ON THIS DAY IN 2002…

The first bill to write an amendment into the U.S. Constitution banning same-sex marriage was introduced in the House of Representatives.
The proposed amendment was the handiwork of three conservative legal scholars, Hadley Arkes, Robert George and Mary Ann Glendon, who had all previously worked on drafting anti-abortion laws. Along with retired judge (and famously failed Supreme Court nominee) Robert Bork, they produced two sentences of legislation that they believed would block judges from mandating states legalize same-sex marriage but parallel institutions like civil unions, as well:
“Marriage in the United States shall consist only of the union of a man and a woman. Neither this constitution or the constitution of any state, nor state or federal law, shall be construed to require the marital status or the legal incidents thereof be conferred upon unmarried couples or groups.”
The political push behind the Federal Marriage Amendment, as it was known, was led by the Alliance for Marriage, the right’s first national single-issue advocacy organization dedicated to fighting same-sex marriage. The group’s founder, Matt Daniels, had worked assiduously to build a coalition broader than the largely evangelical religious right which had been the face of anti-gay politics in Washington over the previous two decades. One of Daniels’s biggest successes came in recruiting a Democrat, Mississippi’s Ronnie Shows, to introduce the amendment in the House of Representatives.

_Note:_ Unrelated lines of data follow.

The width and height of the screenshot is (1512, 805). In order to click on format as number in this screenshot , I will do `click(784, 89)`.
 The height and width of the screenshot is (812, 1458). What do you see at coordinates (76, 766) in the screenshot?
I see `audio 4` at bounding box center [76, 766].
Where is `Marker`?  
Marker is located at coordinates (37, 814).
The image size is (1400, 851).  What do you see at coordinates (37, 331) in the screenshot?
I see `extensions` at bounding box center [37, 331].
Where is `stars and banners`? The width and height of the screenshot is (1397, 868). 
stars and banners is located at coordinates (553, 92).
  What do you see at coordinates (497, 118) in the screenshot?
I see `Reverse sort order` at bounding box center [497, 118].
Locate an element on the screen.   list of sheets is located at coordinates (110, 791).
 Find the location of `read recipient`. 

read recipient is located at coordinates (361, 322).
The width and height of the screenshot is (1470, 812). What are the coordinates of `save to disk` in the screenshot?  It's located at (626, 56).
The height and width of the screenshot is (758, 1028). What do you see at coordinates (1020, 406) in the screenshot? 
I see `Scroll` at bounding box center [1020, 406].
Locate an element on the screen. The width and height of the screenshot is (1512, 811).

The Federal Marriage Amendment failed to gain any traction until the threat of legalized gay marriage became more urgent with the Massachusetts Supreme Judicial Court’s November 2003 decision in Goodridge vs. Department of Public Health. By then, the proposal’s broad sweep was its own problem: conservatives could not agree on whether to push for language that would ban recognition of any kind of same-sex union or stick to a narrower amendment that would simply prohibit judges from reading a right to same-sex marriage in either a state or federal constitution.